Protection of Nile tilapia against Aeromonas hydrophila using a cobalt oxide nanoparticle vaccine containing inactivated whole cell bacteria.

Aeromonas hydrophila is a prevalent bacterial pathogen causing disease outbreaks in tilapia aquaculture. Vaccination has proved to be effective in protecting farmed tilapia against infectious diseases. In this study, we aimed to assess the effectiveness of a novel nanovaccine in protecting Nile tilapia (Oreochromis niloticus) against A. hydrophila using different routes of administration. The vaccine consisted of cobalt oxide coupled to formalin-killed A. hydrophila.
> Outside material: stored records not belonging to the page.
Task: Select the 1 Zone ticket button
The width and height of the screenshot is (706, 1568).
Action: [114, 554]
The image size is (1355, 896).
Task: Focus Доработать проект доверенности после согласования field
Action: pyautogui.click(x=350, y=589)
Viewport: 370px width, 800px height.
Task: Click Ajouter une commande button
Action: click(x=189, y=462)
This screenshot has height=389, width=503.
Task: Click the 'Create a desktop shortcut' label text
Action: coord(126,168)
The biophysical characterisation of the synthesized nanovaccine containing formalin-killed A. hydrophila was examined with transmission electron microscopy and by establishing its zeta potential. The particles were found as aggregates or were dispersed throughout the water. The nanovaccine was administered to fish by intraperitoneal injection (IP), immersion and oral delivery, followed by a booster dose 21 days post-vaccination (dpv) for the vaccinated groups. The vaccinated fish were challenged with an autologous strain of A. hydrophila at 36 dpv and monitored for three weeks to assess the development of a clinical infection. Histopathological examination of tissues from immunized fish showed infiltration of lymphocytes, suggestive of gill and gut mucosal immune responses. RT-PCR analysis of spleen from all vaccinated fish showed downregulation MHC-I, IgM, and IFN-γ expression relative to unvaccinated fish at 36 dpv. The relative percentage survival (RPS) for the group given the nanovaccine by IP injection was 66.7 %, which was higher than the group receiving the inactivated vaccine in adjuvant by IP injection, with an RPS of 44.4 %. The groups that received the nanovaccine via immersion and orally had RPS values of 11.1 % and 22.2 %, respectively. Significant levels of specific IgM were seen in fish vaccinated with the nanovaccine by IP injection at 36 dpi. In conclusion, the nanovaccine showed potential to confer immune protection against A. hydrophila infection when administered by IP injection, but not when administered by immersion or orally.